* **DATOS PARA PROCESAR**
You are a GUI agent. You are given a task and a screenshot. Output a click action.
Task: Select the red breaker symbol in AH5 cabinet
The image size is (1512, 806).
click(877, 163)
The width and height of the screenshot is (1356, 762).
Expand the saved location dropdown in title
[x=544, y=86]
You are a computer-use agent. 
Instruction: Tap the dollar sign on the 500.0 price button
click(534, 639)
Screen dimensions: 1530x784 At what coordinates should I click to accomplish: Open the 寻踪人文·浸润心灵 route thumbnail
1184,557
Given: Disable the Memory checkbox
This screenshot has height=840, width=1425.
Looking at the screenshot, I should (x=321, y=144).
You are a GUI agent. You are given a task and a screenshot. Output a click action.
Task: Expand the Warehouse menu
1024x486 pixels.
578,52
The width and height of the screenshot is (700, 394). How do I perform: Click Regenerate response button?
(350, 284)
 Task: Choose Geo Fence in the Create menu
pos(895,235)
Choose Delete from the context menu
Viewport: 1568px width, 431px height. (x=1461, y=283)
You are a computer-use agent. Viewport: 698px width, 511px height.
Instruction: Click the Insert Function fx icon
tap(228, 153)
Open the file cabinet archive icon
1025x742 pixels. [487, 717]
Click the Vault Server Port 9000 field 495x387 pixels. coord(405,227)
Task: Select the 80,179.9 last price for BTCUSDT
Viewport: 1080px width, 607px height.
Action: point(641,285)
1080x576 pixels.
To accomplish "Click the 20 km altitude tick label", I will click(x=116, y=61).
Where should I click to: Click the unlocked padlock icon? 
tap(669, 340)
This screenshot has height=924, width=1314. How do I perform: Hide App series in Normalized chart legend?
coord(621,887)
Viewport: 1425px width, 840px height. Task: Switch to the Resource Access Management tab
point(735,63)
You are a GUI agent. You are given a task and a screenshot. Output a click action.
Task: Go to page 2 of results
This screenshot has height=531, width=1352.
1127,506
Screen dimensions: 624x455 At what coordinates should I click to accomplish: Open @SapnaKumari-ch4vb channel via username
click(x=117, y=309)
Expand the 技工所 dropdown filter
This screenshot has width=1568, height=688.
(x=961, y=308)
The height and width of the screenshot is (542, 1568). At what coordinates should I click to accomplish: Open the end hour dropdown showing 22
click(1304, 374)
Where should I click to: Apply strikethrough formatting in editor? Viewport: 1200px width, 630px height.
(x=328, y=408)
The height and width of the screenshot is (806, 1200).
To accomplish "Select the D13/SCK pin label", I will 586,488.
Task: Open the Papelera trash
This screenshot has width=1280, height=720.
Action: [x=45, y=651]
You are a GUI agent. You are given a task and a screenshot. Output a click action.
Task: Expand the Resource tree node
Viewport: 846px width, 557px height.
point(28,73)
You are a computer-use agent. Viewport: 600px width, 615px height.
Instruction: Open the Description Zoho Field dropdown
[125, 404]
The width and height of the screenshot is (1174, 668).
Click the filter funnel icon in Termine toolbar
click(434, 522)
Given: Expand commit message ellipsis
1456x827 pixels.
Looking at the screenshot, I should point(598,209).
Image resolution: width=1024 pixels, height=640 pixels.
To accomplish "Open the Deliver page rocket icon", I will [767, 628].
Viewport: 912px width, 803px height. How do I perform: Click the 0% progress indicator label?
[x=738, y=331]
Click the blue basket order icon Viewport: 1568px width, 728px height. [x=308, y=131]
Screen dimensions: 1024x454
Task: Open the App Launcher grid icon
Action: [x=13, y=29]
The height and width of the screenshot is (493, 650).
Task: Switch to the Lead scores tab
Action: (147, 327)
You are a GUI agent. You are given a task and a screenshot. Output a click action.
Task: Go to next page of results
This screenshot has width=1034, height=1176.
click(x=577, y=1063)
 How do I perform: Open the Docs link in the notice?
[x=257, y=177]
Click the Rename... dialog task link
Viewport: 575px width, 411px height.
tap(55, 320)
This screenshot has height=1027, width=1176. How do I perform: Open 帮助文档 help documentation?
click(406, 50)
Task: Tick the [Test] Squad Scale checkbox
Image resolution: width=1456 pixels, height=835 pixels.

* **OBJETIVO**
Reescribe completas todas las líneas desde la que contiene "How do I perform: Open the" hasta el final de los datos, ambas incluidas. Suma 48 a cada número de las coordenadas de las respuestas.

* **RESULTADO**
 How do I perform: Open the Docs link in the notice?
[x=305, y=225]
Click the Rename... dialog task link
Viewport: 575px width, 411px height.
tap(103, 368)
This screenshot has height=1027, width=1176. How do I perform: Open 帮助文档 help documentation?
click(454, 98)
Task: Tick the [Test] Squad Scale checkbox
Image resolution: width=1456 pixels, height=835 pixels.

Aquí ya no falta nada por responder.